Does Our Practice Have Purpose?

“If I didn’t practice, I’d be a stark-raving lunatic. Or at the very least, seriously unhappy—this is why it is non-negotiable.”

Suzanne Sterling, Co-Founder, Off the Mat Into the World

Non-negotiable. After compiling more than fifty interviews with successful people from all walks of life about their personal practices, this theme…”non-negotiable” seems to keep rising to the surface.

People who are deeply committed to their practices consider their commitment to and execution of their practice non-negotiable.

Committed practitioners share a deep understanding of and experience with their practice that clearly illustrates the benefits of practice for themselves and everything they touch. They get that when they don’t practice, they are less present and less effective…they suffer from lack of clarity and energy.

It seems for them that once they have committed themselves to practice, they can’t close their eyes to the way things used to be without it.
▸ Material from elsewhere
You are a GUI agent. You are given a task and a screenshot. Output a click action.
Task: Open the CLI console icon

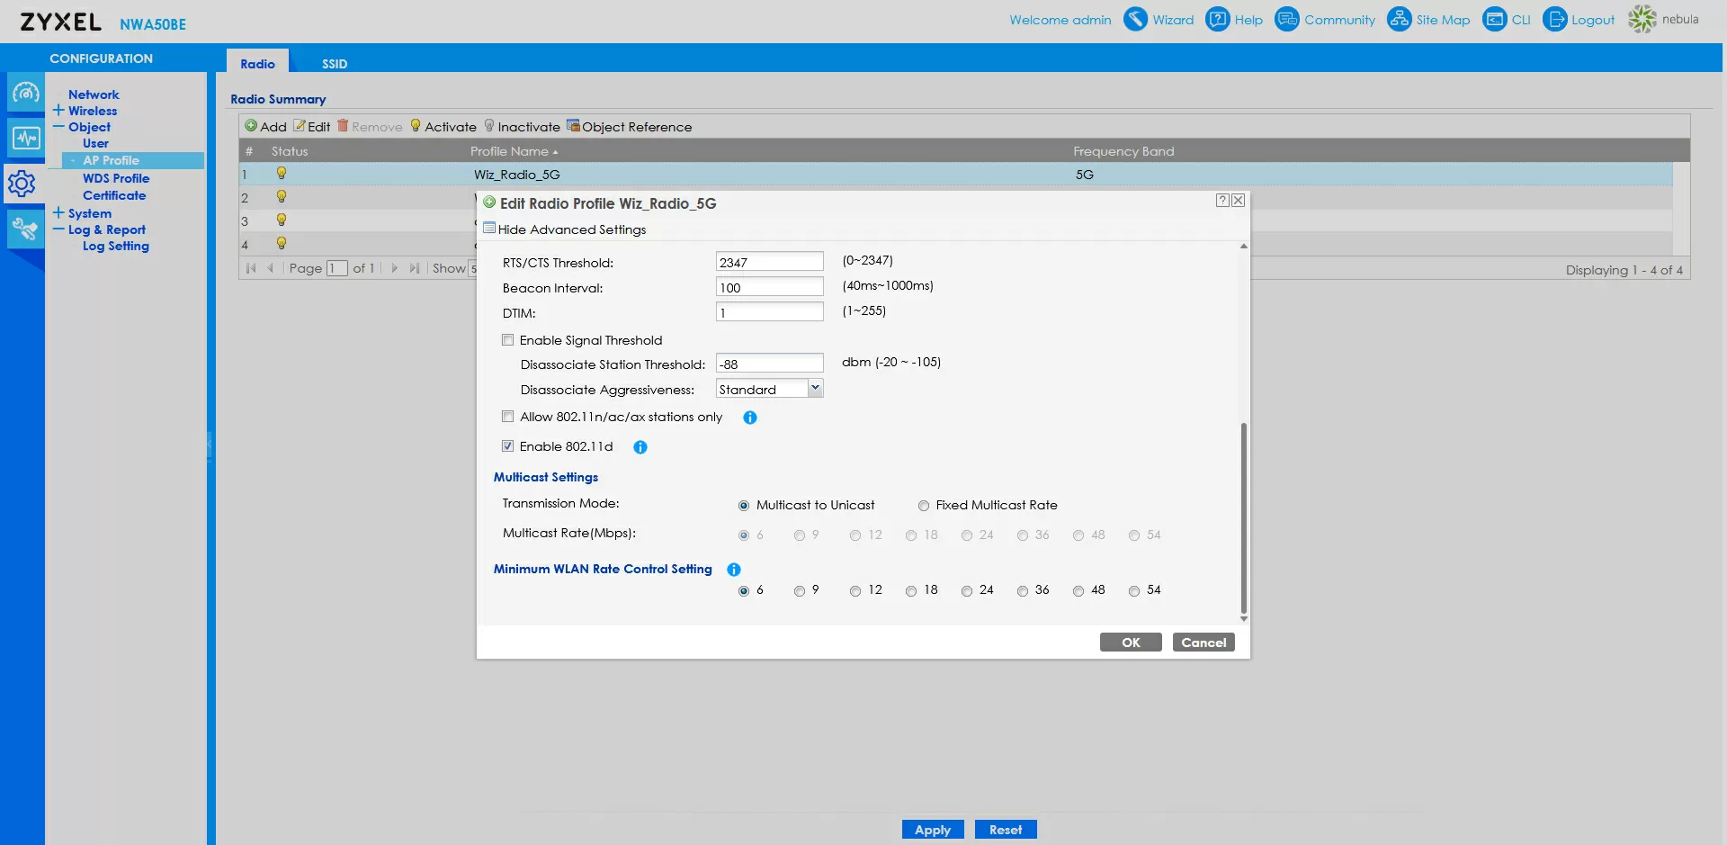click(1494, 19)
They just know they have to do it.

In my conversations with friends and colleagues about practice, many of us share this deep understanding of the power of practice. We know that when we are committed to our practice, everything is better. We are more present, have clearer focus and more energy and fun. When we practice, we are better friends, partners, colleagues and parents.

So many of us share this knowledge, this understanding of the impact of practice on ourselves and everything and everyone we touch, yet…sometimes we don’t practice.

Sometimes we don’t practice because we are traveling, or because we’re caretaking a sick kid, or because we’re not well. And sometimes we don’t practice because we don’t prioritize it—we don’t make time or space to practice. We hit the snooze button instead, or kill time on social media, or consider ourselves too busy.

What is it that makes a practice non-negotiable and how do you get there?

From what I have seen, there is no fundamental difference between people who practice relentlessly and those who wish that they would. But, people who are deeply committed to their practice do seem to know something that others don’t: they have uncovered their key motivating practice purpose.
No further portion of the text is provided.